* THE PROBLEM:
Repeat the records. Keep every word and mark exactly as it is.

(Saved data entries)
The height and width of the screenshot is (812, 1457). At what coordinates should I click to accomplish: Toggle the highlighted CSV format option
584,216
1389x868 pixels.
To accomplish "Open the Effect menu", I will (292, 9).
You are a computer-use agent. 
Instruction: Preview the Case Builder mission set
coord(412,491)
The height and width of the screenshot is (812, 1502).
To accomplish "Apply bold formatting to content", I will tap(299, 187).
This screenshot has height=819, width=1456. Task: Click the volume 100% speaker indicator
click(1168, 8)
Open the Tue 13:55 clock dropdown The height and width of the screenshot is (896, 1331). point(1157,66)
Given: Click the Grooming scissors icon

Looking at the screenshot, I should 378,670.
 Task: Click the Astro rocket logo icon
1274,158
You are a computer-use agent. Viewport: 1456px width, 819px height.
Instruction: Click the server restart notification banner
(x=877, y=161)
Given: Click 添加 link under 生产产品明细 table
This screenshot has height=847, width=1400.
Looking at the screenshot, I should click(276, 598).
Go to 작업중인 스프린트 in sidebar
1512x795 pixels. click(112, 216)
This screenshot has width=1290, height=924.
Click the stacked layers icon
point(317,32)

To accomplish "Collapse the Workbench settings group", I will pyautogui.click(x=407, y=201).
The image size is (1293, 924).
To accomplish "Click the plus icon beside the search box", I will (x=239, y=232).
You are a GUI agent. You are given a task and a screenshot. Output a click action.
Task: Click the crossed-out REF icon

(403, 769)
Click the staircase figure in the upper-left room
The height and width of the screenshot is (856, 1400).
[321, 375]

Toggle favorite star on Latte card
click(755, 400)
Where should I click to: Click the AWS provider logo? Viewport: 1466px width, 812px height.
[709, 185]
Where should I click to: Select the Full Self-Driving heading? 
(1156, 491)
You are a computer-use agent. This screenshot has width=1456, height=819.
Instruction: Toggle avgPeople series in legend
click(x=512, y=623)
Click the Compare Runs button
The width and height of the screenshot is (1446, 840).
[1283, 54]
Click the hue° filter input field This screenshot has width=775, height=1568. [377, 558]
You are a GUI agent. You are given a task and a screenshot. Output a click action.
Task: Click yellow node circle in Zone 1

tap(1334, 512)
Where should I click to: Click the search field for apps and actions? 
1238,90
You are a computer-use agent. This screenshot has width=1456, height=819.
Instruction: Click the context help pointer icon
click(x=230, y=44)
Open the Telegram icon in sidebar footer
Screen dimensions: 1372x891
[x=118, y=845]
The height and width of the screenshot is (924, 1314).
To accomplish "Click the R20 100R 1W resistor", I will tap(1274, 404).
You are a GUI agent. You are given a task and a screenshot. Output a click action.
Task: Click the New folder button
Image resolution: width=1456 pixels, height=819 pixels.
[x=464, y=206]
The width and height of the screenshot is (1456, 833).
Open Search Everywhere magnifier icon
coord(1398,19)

* EXERCISE ANSWER:
The height and width of the screenshot is (812, 1457). At what coordinates should I click to accomplish: Toggle the highlighted CSV format option
584,216
1389x868 pixels.
To accomplish "Open the Effect menu", I will (292, 9).
You are a computer-use agent. 
Instruction: Preview the Case Builder mission set
coord(412,491)
The height and width of the screenshot is (812, 1502).
To accomplish "Apply bold formatting to content", I will tap(299, 187).
This screenshot has height=819, width=1456. Task: Click the volume 100% speaker indicator
click(1168, 8)
Open the Tue 13:55 clock dropdown The height and width of the screenshot is (896, 1331). point(1157,66)
Given: Click the Grooming scissors icon

Looking at the screenshot, I should 378,670.
 Task: Click the Astro rocket logo icon
1274,158
You are a computer-use agent. Viewport: 1456px width, 819px height.
Instruction: Click the server restart notification banner
(x=877, y=161)
Given: Click 添加 link under 生产产品明细 table
This screenshot has height=847, width=1400.
Looking at the screenshot, I should click(276, 598).
Go to 작업중인 스프린트 in sidebar
1512x795 pixels. click(112, 216)
This screenshot has width=1290, height=924.
Click the stacked layers icon
point(317,32)

To accomplish "Collapse the Workbench settings group", I will pyautogui.click(x=407, y=201).
The image size is (1293, 924).
To accomplish "Click the plus icon beside the search box", I will (x=239, y=232).
You are a GUI agent. You are given a task and a screenshot. Output a click action.
Task: Click the crossed-out REF icon

(403, 769)
Click the staircase figure in the upper-left room
The height and width of the screenshot is (856, 1400).
[321, 375]

Toggle favorite star on Latte card
click(755, 400)
Where should I click to: Click the AWS provider logo? Viewport: 1466px width, 812px height.
[709, 185]
Where should I click to: Select the Full Self-Driving heading? 
(1156, 491)
You are a computer-use agent. This screenshot has width=1456, height=819.
Instruction: Toggle avgPeople series in legend
click(x=512, y=623)
Click the Compare Runs button
The width and height of the screenshot is (1446, 840).
[1283, 54]
Click the hue° filter input field This screenshot has width=775, height=1568. [377, 558]
You are a GUI agent. You are given a task and a screenshot. Output a click action.
Task: Click yellow node circle in Zone 1

tap(1334, 512)
Where should I click to: Click the search field for apps and actions? 
1238,90
You are a computer-use agent. This screenshot has width=1456, height=819.
Instruction: Click the context help pointer icon
click(x=230, y=44)
Open the Telegram icon in sidebar footer
Screen dimensions: 1372x891
[x=118, y=845]
The height and width of the screenshot is (924, 1314).
To accomplish "Click the R20 100R 1W resistor", I will tap(1274, 404).
You are a GUI agent. You are given a task and a screenshot. Output a click action.
Task: Click the New folder button
Image resolution: width=1456 pixels, height=819 pixels.
[x=464, y=206]
The width and height of the screenshot is (1456, 833).
Open Search Everywhere magnifier icon
coord(1398,19)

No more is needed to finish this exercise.